%%
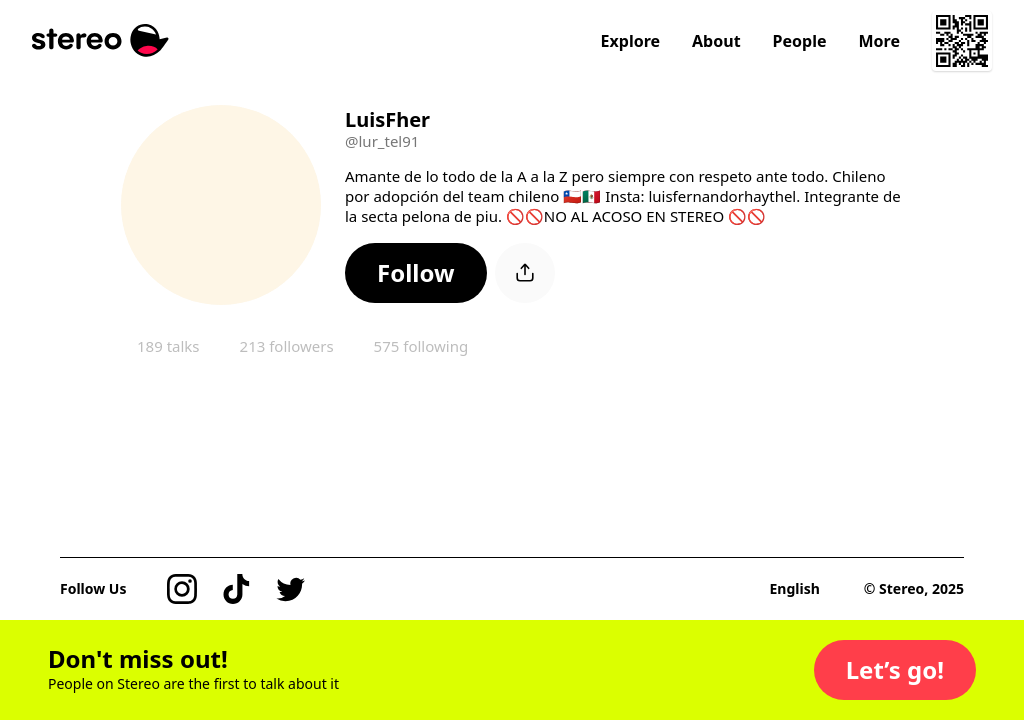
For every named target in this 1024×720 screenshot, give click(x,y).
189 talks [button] (168, 346)
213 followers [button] (287, 346)
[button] (416, 273)
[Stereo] (100, 40)
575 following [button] (421, 346)
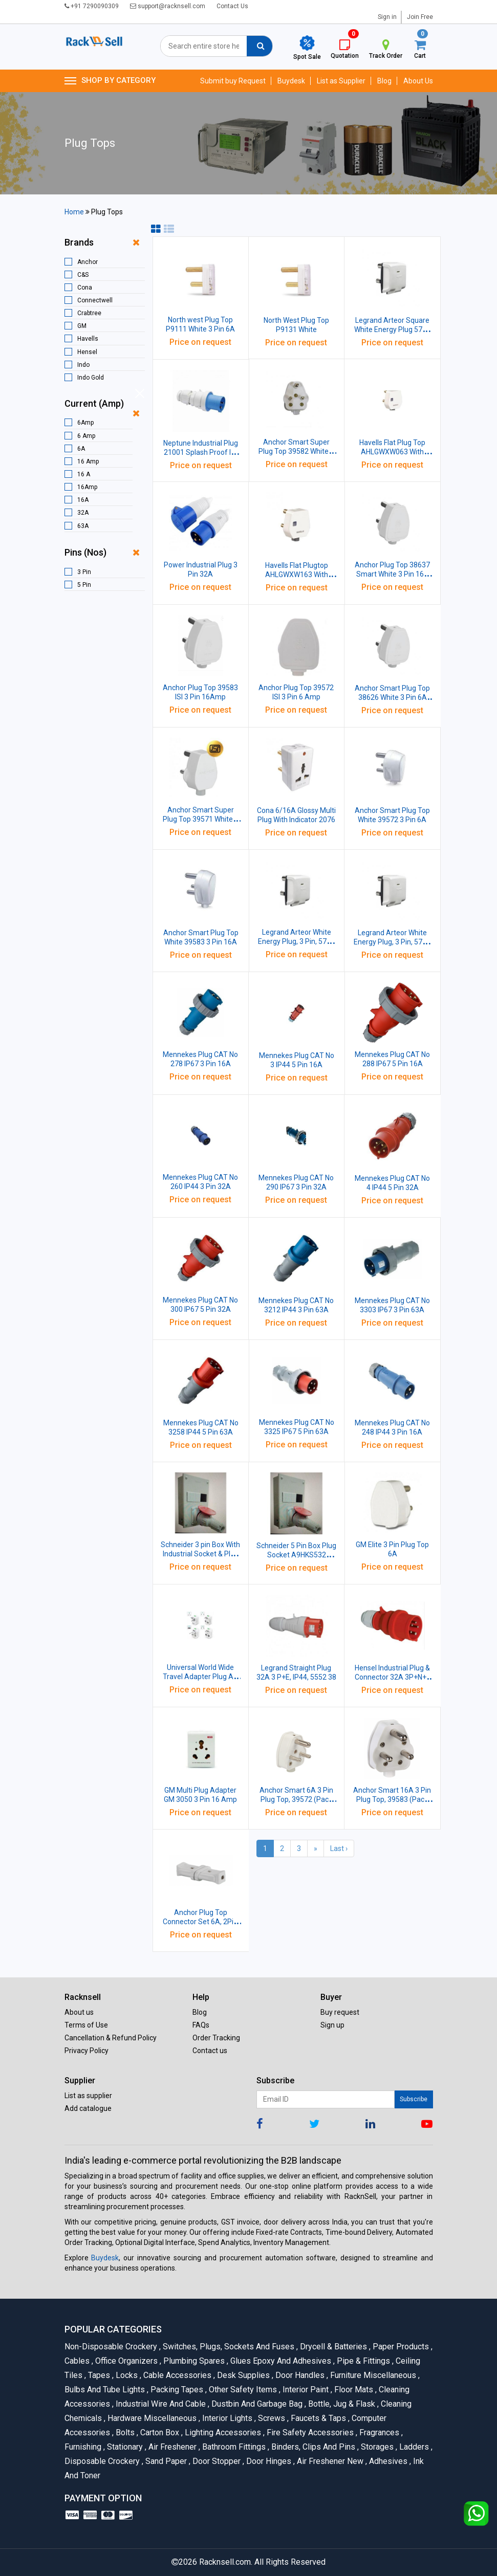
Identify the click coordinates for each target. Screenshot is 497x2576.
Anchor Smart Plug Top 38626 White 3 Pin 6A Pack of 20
%%
What the task asks: Format the lines above as a JSON list of strings, one string per line, leaving out blank lines and the pictures.

Reply to the task:
[
  "For every named target in this 1024×720 screenshot, give click(x,y).",
  "189 talks [button] (168, 346)",
  "213 followers [button] (287, 346)",
  "[button] (416, 273)",
  "[Stereo] (100, 40)",
  "575 following [button] (421, 346)",
  "Identify the click coordinates for each target. Screenshot is 497x2576.",
  "Anchor Smart Plug Top 38626 White 3 Pin 6A Pack of 20"
]